Genotype distribution of COX-2-1195G>A and -765G>C in case and control family groups.

Locus genotype Case family group (%)(n=296) Control family group (%)(n=319) OR (95% CI)
COX-2-1195
 G/G 53 (17.9) 80 (25.1) 1.0
 G/A 145 (49.0) 166 (52.0) 1.32 (0.86–2.01)
 A/A 98 (33.1) 73 (22.9) 2.03 (1.27–3.22)a
 A carriers 243 (82.1) 239 (74.9) 1.55 (1.02–2.28)a
 G allele 251 (42.4) 326 (51.1) 1.0
 A allele 341 (57.6) 312 (48.9) 1.42 (1.09–1.81)a
COX-2-765
 G/G 241 (81.4) 275 (86.2) 1.0
 G/C 53 (17.9) 43 (13.5) 1.41 (0.91–2.20)
 C/C 2 (0.70) 1 (0.30) 2.28 (0.20–25.38)
 C carriers 55 (18.6) 44 (13.8) 1.44 (0.91–2.23)
 G allele 535 (90.4) 593 (92.9) 1.0
 C allele 57 (9.60) 45 (7.10) 1.45 (0.92–2.25)
a

Significant difference between study and control group (P<0.05). CI, confidence interval.

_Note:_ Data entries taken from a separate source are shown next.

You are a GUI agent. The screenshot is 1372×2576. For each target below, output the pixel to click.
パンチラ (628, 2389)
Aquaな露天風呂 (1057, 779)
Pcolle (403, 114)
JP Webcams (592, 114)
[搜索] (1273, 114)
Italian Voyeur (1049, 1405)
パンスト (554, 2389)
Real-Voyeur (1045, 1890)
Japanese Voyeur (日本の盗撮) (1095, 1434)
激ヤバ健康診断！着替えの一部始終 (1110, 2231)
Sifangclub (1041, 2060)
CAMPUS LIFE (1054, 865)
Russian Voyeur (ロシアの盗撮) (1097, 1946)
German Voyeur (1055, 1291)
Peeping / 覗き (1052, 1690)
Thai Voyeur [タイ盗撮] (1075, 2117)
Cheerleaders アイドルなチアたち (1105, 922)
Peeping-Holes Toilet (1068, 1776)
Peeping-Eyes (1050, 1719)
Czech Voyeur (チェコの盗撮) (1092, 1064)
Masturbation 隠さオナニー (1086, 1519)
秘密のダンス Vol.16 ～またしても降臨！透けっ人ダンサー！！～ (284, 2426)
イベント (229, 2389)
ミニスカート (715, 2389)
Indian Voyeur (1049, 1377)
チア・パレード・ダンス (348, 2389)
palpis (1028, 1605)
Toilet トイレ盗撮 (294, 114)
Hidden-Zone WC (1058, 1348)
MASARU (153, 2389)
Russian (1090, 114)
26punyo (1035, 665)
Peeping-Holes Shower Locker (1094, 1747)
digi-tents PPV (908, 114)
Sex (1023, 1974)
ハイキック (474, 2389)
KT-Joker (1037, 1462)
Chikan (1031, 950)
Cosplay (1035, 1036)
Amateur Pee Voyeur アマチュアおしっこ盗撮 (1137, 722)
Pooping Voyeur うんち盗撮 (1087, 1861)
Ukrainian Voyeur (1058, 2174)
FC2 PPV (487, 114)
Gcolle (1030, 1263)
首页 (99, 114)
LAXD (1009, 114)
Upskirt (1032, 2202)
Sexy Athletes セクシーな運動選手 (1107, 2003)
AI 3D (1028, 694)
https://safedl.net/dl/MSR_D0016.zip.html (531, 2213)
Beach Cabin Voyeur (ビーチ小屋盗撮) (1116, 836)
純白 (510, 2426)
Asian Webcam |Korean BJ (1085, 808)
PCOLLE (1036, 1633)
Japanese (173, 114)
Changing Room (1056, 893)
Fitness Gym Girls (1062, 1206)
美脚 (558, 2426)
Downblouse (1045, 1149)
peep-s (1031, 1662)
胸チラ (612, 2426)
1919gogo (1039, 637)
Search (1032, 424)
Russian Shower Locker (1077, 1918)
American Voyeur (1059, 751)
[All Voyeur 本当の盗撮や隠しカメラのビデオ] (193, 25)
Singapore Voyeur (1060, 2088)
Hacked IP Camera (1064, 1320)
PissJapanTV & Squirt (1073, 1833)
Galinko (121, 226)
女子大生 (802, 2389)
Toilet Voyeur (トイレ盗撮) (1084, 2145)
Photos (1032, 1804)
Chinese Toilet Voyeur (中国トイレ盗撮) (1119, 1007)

Genotype distribution of COX-2-1195G>A and -765G>C between various degrees of relationship

As shown in Table III, the genotype distribution of COX-2-1195G>A and -765G>C in different relative grades between the case and control family members was further examined. Since the spouse had no genetic affinity with the host of the family, the spouse was disregarded while analyzing the gastric cancer genetic susceptibility. The OR value of COX-2-1195 AA genotype in the first-degree relatives (OR=3.35; 95% CI, 1.69–6.12) was higher than that in the second-degree relatives (OR=2.66; 95% CI, 1.06–6.82). Similarly, the OR values of A carriers (GA + AA) and A allele exhibited a diminished trend from closer degrees of relationship (A carriers: first-degree relatives: OR=2.11; 95% CI, 1.19–3.67; second-degree relatives: OR=1.98; 95% CI, 0.89–4.63; A allele: first-degree relatives: OR=1.77; 95% CI, 1.29–2.41; second-degree relatives: OR=1.69; 95% CI, 0.99–2.68). Compared with the GG genotype, the mutant genotype distribution of -765G>C was not correlated with gastric cancer in the first- or second-degree relatives, due to the fact that the OR values included 1.00 (C carriers: first-degree relatives: OR=1.62; 95% CI, 0.89–2.87; second-degree relatives: OR=1.35; 95% CI, 0.54–3.22).

Table III.

Genotype distribution of COX-2-1195G>A and -765G>C between various degrees of relationship (disregarding spouse).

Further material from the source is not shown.